Photosensitizing agents with a structure similar to porphyrins include derivatives of hematoporphyrin, benzoporphyrin, texaphyrin, 5-aminolevulinic acid, and chlorine E-6.

  • Aminolevulinic acid (ALA) absorbs red laser beams with a wavelength of 630 nm. It is used in dermatology for the treatment of various skin diseases, as well as skin cancer, bladder cancer, superficial tumors of the head, neck, and oral cavity.
  • Chlorin E-6 is widely used in tumor photodynamic therapy. This substance is obtained from green algae found in nature. It absorbs red light beams with a wavelength of 660 nm very effectively. During therapy, it binds to tumor cells with great precision and promotes their destruction. It is completely eliminated from the body within 48 hours. Just a few hours after photodynamic therapy, chlorine E6 begins apoptosis of tumor tissues and induces cell necrosis. Chlorine E6 is also used in diagnostic purposes with blue light at a wavelength of 405 nm to specify the localization of tumor tissues. Other similar chlorine-based substances that are used include chlorins, purpurins, and bacteriochlorins.
  • Curcumin is also commonly used in photodynamic therapy. It is derived from the Curcuma longa plant, widely used as a spice. Curcumin absorbs blue light with a wavelength of 440 nm even at low concentrations. It is very effective in the treatment of psoriasis, tumors, various chronic infections, and other diseases. It possesses apoptosis-inducing, anti-inflammatory, immune-stimulating, and anticancer properties. Currently, curcumin can be obtained as a purified infusion solution, which binds very well to plasma albumins in the blood.
  • Hypericin is a photosensitive substance of plant origin obtained from St. John’s wort. It absorbs yellow light with a wavelength of 589 nm very well. St. John’s wort extract consists of hypericin, pseudohypericin, and hyperforin. Currently, there is a 10 mg vial of purified hypericin available in pharmacies for intravenous administration, which binds well to plasma albumins. Hypericin is used in the treatment of tumors, depression, as well as chronic viral and bacterial infections.
  • Epigallocatechin gallate (EGCG) is the latest photosensitizing agent, which is structurally a green tea polyphenol. It absorbs red light at a wavelength of 662 nm. Photodynamic therapy is used in the treatment of various types of tumors.
  • Riboflavin, also known as vitamin B2, is present in all aerobic organisms, as well as in several foods such as milk, yeast, beer, eggs, and leafy vegetables. It is considered a very safe photosensitizing agent. It absorbs visible light at a wavelength of 446 nm. This substance is also formed in small amounts in the human body itself and is neither toxic nor mutagenic. From riboflavin, substances are formed in the body which later act as coenzymes and participate in cellular metabolic processes.

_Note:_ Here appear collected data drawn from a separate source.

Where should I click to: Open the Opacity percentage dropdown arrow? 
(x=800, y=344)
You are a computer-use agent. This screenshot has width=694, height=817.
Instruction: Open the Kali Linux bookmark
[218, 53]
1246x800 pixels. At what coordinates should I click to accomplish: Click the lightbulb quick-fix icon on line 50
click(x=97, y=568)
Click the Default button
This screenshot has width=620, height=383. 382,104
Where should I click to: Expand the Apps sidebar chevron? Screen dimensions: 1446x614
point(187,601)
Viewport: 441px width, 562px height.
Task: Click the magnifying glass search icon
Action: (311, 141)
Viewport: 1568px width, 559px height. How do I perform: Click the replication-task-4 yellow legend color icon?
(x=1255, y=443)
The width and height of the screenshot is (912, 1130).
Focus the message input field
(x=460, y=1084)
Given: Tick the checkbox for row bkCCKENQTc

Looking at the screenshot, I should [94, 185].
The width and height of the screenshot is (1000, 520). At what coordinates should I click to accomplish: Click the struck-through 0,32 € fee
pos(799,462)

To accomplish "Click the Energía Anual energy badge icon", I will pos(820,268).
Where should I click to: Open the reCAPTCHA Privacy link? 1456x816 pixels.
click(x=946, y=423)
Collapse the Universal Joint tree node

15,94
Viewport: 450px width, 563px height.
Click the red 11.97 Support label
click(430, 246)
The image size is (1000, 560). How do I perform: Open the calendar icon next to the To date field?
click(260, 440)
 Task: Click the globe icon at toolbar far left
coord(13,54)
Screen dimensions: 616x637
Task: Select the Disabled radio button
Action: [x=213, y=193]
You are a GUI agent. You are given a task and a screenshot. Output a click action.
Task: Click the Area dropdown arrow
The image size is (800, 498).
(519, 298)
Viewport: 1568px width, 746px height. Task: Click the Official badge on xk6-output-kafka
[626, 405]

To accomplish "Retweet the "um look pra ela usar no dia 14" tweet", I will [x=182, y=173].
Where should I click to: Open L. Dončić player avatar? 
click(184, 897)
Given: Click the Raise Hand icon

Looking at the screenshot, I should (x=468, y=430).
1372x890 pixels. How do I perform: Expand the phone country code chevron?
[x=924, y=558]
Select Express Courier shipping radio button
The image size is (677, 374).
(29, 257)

Biological Effects of Intravenous Laser Therapy:

  • Normalization of cell membrane biopotential;
  • Activation of specific and nonspecific immune responses;
  • Increase in IgG, IgM, and IgA immunoglobulin levels in the blood;
  • Lymphocyte proliferation;
  • Increase in interleukins, interferons, and TNF alpha levels in the blood;
  • Enhanced macrophage phagocytic activity;
  • Reduction of inflammatory indicators in the body;
  • Improved antioxidant and detoxifying effects;
  • Promotion of erythrocyte regeneration and microcirculation;
  • Reduction in platelet aggregation;
  • Activation of fibrinolysis;
  • Increased production of nitric oxide, promoting vasodilation and preventing endothelial dysfunction;
  • Stimulation of ATP production in mitochondria, improving metabolism.

The use of intravenous laser therapy or photodynamic therapy:

  • In sports medicine;
  • Treatment of autoimmune, neurodegenerative, and chronic inflammatory diseases;
  • Treatment of coronary heart disease;
  • Treatment of fibromyalgia;
  • Treatment of tumors;
  • Treatment of chronic gastrointestinal diseases;
  • Treatment of chronic viral and bacterial infections;
  • Treatment of depression, Alzheimer’s disease, and dementia;
  • Treatment of skin diseases, etc.